### PAGE TEXT
++++

NEW YORK — Stocks rallied on Wall Street Friday, sending the S&P 500 up 3.1% for its best gain in two years. The benchmark index also ended the week 6.4% higher, erasing the brutal loss it took a week earlier. It was just the second winning week for the benchmark index in the last 12. Stocks climbed this week as pressure from rising Treasury yields let up somewhat and investors speculate the Federal Reserve may not have to be as aggressive about raising interest rates as earlier thought as it fights to control inflation. It’s been a reprieve from Wall Street’s tumble through most of the year.

THIS IS A BREAKING NEWS UPDATE. AP’s earlier story follows below.

Stocks are rallying again on Friday, and Wall Street is heading for just its second winning week in the last 12 to provide a bit of relief from its brutal sell-off this year.

The S&P 500 was 2.4% higher in afternoon trading. It’s on pace for a 5.7% gain for the week, though it’s still close to 20% below its record set early this year and hasn’t recouped its loss from the prior week, which was its worst since the early 2020 coronavirus crash.

The Dow Jones Industrial Average was up 644 points, or 2.1%, at 31,321, as of 2:15 p.m. Eastern time, and the Nasdaq composite was 2.4% higher.

Stocks have climbed this week as pressure from rising Treasury yields lets up somewhat and investors speculate the Federal Reserve may not have to be as aggressive about raising interest rates as earlier thought.

It’s a reprieve from Wall Street’s tumble through most of the year, caused by the Fed's and other central banks' slamming into reverse on the tremendous support fed into markets through the pandemic. In hopes of beating down punishingly high inflation, central banks have raised interest rates and made other moves that hurt prices for investments and threaten to slow the economy enough to cause a recession. More such moves are sure to come.

Parts of the U.S. economy are still red-hot, particularly the jobs market, but some discouraging signals have emerged recently. A report on Friday confirmed sentiment among consumers sank to its lowest point since the University of Michigan began keeping records, hurt in particular by high inflation. Another lowlight this week suggested the U.S. manufacturing and services sectors aren’t as strong as economists thought.

++++

### TASK REQUIREMENTS
Continue the stock market news report from the point where it stops.

### SUPPLIED MATERIAL

++++

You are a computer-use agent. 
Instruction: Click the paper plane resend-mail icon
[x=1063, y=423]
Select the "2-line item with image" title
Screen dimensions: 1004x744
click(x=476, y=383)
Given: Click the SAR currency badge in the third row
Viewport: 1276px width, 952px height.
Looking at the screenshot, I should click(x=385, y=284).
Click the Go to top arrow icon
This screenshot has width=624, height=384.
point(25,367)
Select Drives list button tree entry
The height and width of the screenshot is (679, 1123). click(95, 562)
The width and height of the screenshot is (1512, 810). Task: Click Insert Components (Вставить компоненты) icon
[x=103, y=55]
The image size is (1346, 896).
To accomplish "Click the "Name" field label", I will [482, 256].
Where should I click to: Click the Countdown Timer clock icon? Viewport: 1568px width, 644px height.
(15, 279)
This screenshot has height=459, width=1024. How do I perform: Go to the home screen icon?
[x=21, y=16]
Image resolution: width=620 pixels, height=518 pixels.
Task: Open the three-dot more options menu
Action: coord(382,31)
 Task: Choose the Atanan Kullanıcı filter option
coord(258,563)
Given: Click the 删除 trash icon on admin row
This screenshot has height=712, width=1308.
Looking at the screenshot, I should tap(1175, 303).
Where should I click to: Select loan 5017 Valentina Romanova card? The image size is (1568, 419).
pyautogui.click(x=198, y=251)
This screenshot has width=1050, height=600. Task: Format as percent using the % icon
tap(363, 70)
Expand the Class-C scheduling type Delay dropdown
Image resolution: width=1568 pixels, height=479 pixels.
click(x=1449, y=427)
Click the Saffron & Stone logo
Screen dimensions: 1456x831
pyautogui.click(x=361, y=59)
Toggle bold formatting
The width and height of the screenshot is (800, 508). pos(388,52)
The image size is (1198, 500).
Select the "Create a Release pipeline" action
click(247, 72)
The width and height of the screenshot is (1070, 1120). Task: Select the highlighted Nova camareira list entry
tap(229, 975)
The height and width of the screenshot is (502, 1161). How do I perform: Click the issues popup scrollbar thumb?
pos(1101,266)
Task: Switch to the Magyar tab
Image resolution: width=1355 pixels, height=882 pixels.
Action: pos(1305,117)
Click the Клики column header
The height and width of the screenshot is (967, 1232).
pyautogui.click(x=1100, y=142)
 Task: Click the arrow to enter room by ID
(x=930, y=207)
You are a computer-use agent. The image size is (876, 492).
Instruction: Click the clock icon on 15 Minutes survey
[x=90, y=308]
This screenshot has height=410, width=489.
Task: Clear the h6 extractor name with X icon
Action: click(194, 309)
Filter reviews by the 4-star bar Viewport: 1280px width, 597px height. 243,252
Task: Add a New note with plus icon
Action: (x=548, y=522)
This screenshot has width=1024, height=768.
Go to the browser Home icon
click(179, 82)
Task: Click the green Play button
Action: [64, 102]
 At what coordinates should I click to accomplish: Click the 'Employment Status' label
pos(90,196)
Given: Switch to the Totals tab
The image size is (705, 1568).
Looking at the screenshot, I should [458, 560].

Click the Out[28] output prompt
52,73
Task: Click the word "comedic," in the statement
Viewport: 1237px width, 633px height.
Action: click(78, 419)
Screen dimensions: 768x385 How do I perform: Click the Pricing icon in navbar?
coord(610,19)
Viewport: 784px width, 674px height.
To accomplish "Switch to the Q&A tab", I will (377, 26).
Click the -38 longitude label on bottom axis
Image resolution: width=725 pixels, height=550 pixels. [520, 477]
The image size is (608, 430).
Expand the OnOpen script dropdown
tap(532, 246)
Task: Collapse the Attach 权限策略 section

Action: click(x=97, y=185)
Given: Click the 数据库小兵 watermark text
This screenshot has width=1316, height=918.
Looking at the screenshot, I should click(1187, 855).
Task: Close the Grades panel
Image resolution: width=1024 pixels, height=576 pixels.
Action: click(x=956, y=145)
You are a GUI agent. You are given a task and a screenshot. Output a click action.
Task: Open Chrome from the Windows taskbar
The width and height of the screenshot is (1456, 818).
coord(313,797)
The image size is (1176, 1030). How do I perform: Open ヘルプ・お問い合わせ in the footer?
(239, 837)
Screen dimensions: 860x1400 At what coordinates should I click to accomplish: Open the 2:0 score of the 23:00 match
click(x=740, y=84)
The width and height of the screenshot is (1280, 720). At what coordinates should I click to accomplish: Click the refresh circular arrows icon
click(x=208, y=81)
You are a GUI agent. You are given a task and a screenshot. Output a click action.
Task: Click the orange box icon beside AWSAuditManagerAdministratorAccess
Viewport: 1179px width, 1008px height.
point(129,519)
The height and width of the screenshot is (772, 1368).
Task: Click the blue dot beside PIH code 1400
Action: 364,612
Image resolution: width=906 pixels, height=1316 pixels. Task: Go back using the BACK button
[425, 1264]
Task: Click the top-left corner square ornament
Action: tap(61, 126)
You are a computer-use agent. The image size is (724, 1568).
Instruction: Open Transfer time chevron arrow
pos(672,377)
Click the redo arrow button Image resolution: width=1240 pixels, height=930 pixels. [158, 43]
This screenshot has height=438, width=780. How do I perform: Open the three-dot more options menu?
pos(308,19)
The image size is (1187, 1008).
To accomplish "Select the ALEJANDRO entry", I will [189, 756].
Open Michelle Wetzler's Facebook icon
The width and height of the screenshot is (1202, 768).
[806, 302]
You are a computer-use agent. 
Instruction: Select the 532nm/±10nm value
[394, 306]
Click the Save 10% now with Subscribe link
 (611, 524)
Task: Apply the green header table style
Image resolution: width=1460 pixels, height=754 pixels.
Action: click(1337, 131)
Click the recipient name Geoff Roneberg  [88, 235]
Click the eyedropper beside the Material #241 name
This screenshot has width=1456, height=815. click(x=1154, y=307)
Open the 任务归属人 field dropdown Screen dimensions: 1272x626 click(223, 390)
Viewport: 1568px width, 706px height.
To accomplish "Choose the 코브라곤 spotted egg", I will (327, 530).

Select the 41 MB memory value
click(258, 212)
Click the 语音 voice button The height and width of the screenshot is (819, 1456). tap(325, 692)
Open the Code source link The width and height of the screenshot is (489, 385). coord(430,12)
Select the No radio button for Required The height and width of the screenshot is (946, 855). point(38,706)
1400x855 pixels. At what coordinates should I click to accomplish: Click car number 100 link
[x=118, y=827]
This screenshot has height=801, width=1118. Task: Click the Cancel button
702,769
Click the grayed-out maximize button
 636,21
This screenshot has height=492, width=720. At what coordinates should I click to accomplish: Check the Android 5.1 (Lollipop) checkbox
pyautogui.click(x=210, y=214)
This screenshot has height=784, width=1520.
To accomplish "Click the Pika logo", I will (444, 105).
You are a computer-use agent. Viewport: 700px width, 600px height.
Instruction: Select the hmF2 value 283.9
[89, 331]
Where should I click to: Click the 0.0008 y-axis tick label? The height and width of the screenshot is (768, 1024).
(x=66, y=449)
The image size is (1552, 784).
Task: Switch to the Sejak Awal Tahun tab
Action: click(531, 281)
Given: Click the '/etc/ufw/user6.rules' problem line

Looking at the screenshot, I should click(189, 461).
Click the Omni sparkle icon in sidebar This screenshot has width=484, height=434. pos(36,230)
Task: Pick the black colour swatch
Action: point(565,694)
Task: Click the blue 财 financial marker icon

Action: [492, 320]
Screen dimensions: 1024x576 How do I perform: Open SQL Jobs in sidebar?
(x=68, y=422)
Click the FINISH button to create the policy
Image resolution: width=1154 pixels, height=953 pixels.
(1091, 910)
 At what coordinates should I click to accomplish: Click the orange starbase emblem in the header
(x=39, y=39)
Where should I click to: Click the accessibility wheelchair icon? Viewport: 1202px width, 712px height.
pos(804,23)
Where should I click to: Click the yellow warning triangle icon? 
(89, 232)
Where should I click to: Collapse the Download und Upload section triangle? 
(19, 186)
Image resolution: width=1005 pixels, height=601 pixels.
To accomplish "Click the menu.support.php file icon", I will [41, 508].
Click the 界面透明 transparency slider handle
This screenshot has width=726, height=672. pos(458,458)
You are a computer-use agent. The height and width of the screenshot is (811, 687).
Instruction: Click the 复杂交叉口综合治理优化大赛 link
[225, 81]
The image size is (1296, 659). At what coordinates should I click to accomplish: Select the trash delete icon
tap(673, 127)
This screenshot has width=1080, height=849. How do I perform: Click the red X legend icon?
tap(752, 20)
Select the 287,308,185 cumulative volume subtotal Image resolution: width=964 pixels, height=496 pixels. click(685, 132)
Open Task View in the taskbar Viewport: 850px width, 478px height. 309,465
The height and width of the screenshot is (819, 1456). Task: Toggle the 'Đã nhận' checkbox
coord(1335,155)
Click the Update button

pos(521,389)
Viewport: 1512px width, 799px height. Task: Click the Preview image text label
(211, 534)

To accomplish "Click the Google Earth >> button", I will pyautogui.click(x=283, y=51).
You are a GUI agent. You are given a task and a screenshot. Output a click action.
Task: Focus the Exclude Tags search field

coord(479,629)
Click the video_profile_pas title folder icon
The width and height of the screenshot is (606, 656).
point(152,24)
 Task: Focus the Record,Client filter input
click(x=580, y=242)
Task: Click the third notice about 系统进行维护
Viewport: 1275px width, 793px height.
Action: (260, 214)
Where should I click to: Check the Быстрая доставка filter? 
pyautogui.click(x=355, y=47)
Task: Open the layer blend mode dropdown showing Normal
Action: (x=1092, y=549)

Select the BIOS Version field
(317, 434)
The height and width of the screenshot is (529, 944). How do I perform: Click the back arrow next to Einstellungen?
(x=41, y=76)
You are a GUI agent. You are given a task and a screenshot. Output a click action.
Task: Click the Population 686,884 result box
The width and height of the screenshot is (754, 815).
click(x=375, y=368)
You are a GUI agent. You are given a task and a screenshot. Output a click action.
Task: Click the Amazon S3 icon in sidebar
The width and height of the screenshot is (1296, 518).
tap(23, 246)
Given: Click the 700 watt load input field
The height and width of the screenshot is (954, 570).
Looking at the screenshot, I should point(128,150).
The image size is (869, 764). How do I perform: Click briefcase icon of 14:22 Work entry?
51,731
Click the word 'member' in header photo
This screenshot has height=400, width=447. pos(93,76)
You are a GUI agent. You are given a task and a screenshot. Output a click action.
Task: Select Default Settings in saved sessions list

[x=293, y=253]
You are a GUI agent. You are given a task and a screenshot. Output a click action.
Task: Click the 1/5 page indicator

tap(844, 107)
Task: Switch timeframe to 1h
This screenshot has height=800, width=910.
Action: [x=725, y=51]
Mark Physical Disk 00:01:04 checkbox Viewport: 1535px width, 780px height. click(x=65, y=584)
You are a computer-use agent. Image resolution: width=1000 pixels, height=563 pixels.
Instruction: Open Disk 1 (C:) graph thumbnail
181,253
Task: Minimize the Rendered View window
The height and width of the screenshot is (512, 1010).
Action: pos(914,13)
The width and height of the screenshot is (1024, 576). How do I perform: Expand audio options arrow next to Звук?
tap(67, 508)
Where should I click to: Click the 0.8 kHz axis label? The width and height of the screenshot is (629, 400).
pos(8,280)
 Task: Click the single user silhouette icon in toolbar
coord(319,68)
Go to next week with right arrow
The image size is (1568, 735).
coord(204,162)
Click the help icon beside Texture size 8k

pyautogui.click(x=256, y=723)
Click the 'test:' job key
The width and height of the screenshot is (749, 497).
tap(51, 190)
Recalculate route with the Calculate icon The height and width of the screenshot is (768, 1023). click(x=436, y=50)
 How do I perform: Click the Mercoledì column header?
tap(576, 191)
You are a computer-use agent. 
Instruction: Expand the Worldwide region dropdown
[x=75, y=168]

++++

### TASK OUTPUT
Such weakening data raise worries about the strength of the economy. But they also can be good for financial markets, as paradoxical as that may seem.

They could mean less upward pressure on inflation, which would ultimately mean the Federal Reserve doesn’t have to raise rates so aggressively. And interest rates drive trading for everything from stocks to cryptocurrencies.

One nugget in the consumer sentiment report could carry particular weight for markets. It showed consumers’ expectations for inflation over the long run moderated to 3.1% from a mid-month reading of 3.3%. That’s crucial for the Fed because expectations for higher inflation in the future can trigger buying activity that inflames inflation further in a self-fulfilling, vicious cycle.

Last week, the Fed hiked its key short-term rate by the biggest margin in decades and said another such increases could be coming, though they wouldn’t be common.

Over the last week, investors have been modestly ratcheting back their expectations for how high the Fed will hike interest rates into early next year.

That's helped yields in the Treasury market recede. The yield on the two-year Treasury, which tends to move with expectations for the Fed’s actions, has dropped back to 3.07% from more than 3.40% in the middle of last week.

The yield on the 10-year Treasury, which forms the bedrock for the world’s financial system, rose to 3.12% on Friday from 3.07% late Thursday. But it also has moderated after hitting 3.48% last week.

It started the year just a bit above 1.50%.

A separate economic report on Friday showed sales of new homes unexpectedly accelerated last month. But the trend for housing has largely been lower because it's at the leading edge of the Fed's hikes.

More expensive mortgage rates are hurting the industry, and a separate report earlier this week showed sales of previously occupied homes slowed last month.

Rising mortgage rates pushed LendingTree, the online marketplace that helps people find mortgages and other loans, to warn Friday that it expects to report weaker revenue for the second quarter than earlier forecast. Its stock fell 9.2%.

The vast majority of Wall Street was heading the opposite direction. More than 90% of the stocks in the S&P 500 were rising.

Cruise operator Carnival was close to the front of the pack, steaming 11.2% higher. It reported weaker results for its most recent quarter than analysts expected, but it also said that booking trends are improving.

FedEx rose 7% after giving a forecast for earnings this upcoming fiscal year that topped some analysts' expectations.

Other markets around the world also rallied Friday.

London's FTSE 100 added 2.7%, Germany's DAX returned 1.6% and France's CAC 40 jumped 3.2%.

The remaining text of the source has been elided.